Contacts: Francesca Khan, Louis Foscolo

Related item: Reinterpreting the Defective Premises Act 1972

Remediation Contribution Orders and the Just and Equitable test

Triathlon Homes LLP v Stratford Village Development Partnership & others [19.01.24]

Pursuant to section 124 of the Building Safety Act 2022 (the Act), any “interested person” may apply to the First Tier Tribunal (FTT) for a Remediation Contribution Order (RCO). An interested person includes anyone with a legal interest in a “relevant building”, e.g. a leaseholder of a flat, and broader bodies such as the Secretary of State or the local fire authority.

An RCO may require the current or former landlord, developers, or any other persons “associated” with those parties, to pay towards the costs or remedying “relevant defects” (i.e. a defect which causes fire safety risk or structural collapse).

RCOs were introduced to prevent occupiers being liable for multi-million remediation works for which they had no control or liability over. They operate to pierce the corporate veil in situations where freehold owners use special purpose vehicles to hold their interests.

In this case, the First Tier Tribunal (FTT) made its first major decision on the use of RCOs under section 124 of the Act.

The case concerned blocks of flats located within the East Village development (former Olympic Village) in Stratford. Triathlon Homes (Triathlon) is the owner of the social and affordable housing within the blocks, whilst Get Living Plc (Get living) owns the remaining privately rented units.

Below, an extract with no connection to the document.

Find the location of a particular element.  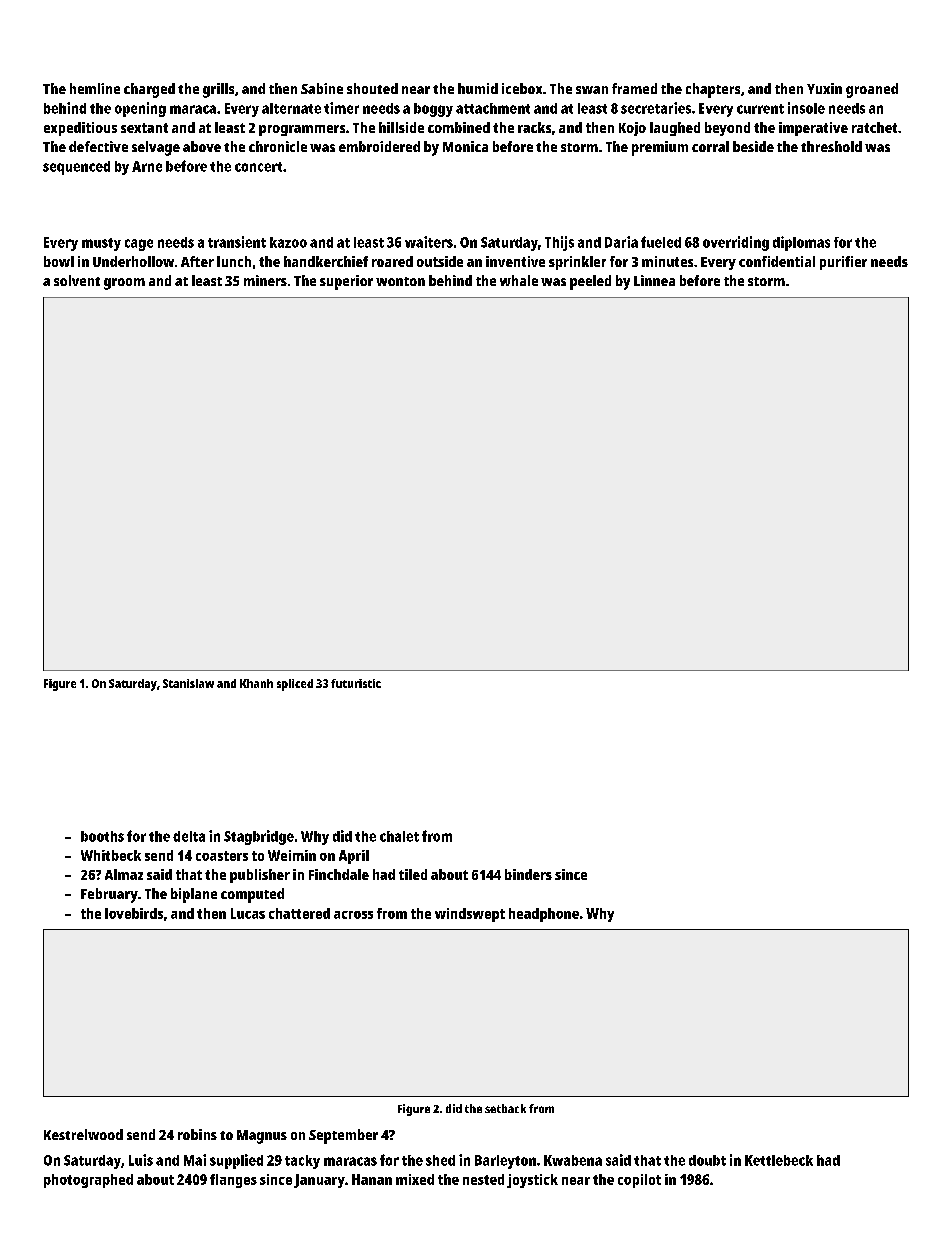

futuristic is located at coordinates (356, 683).
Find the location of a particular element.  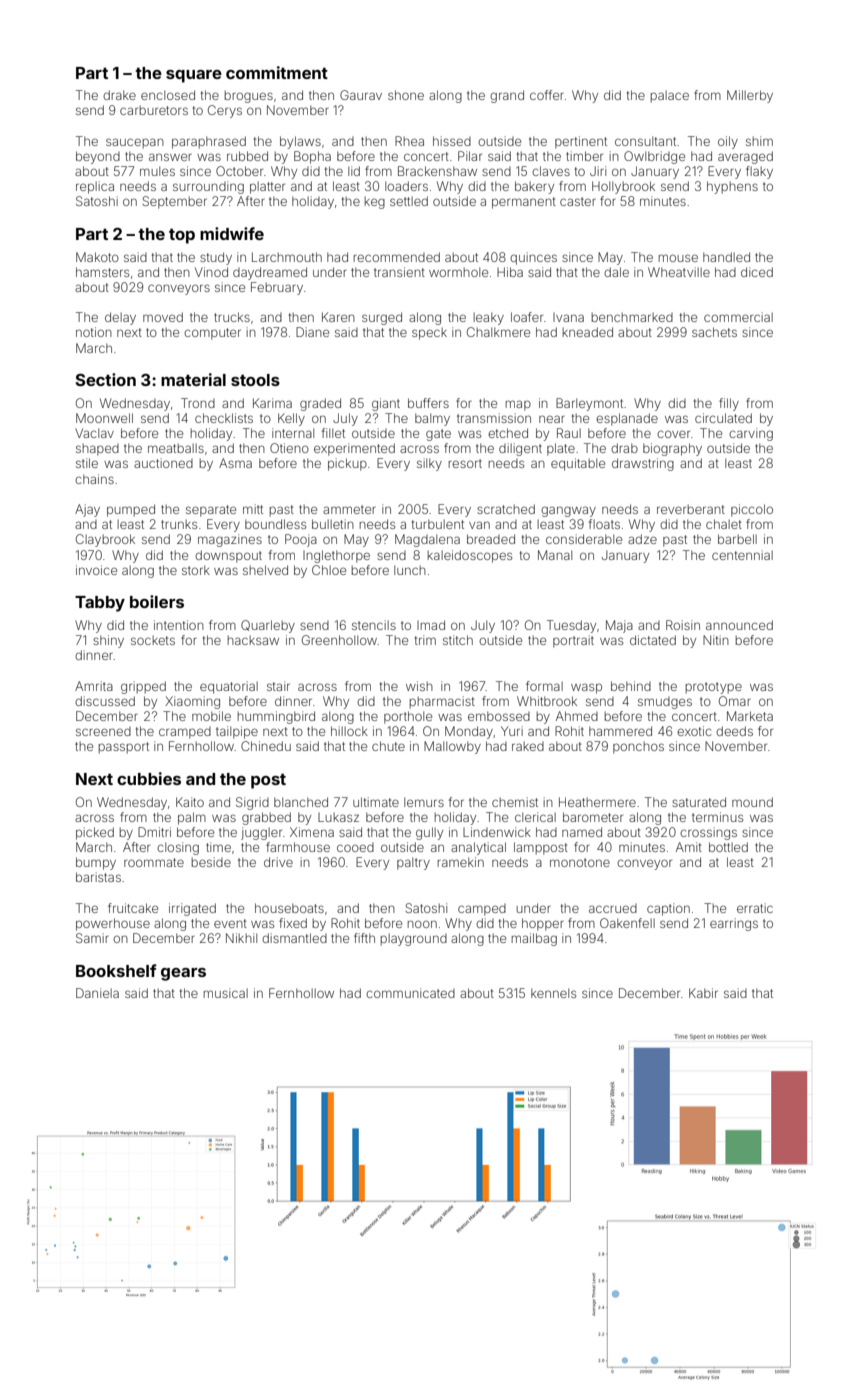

Stratford Village Development Partnership (SVD) was the original developer of the blocks, and was later acquired by Get Living. East Village Management Limited (EVML), is the management company responsible for repair and maintenance of the blocks, and is jointly owned by Triathlon and Get Living.

Following investigations by EVML, Triathlon sought RCOs against SVDP and Get Living to contribute towards remedial works exceeding £24.5 million.

The decision rejected the counter arguments put forward by SVD and Get Living and laid down important precedent for the application of RCOs under the Act, namely:

  1. RCOs can cover costs incurred before section 124 of the Act came into force.
  2. The person seeking an RCO (i.e. the “interested person”) does not need to be the person to whom the costs are paid to under the order. Here, any contribution from Get Living to EVML was irrelevant despite Triathlon seeking the RCO.
  3. RCOs can cover “preventative” costs such as fire safety monitoring and the installation of fire alarms, in addition to, costs specifically related to remedial works.

On the application of the “just and equitable” test (the test), when seeking a contribution from parent companies of the developer, the FTT found:

  • It was irrelevant that Get Living was not involved in the design or construction of the blocks, nor that they acquired the company long after the development.
  • Get Living had acquired EVML’s latent and consequential liabilities.
  • It was irrelevant that Triathlon had the ability to pursue other parties when applying the test, as the purpose of the Act is to avoid expensive and lengthy litigation.

Whilst each case will be dependent on the specific facts, the decision highlights the FTT’s willingness to exercise its discretion in favour of those seeking a RCO. This decision is also likely to influence how the High Court will apply the “just and equitable” test in the application of Building Liability Orders under the Act.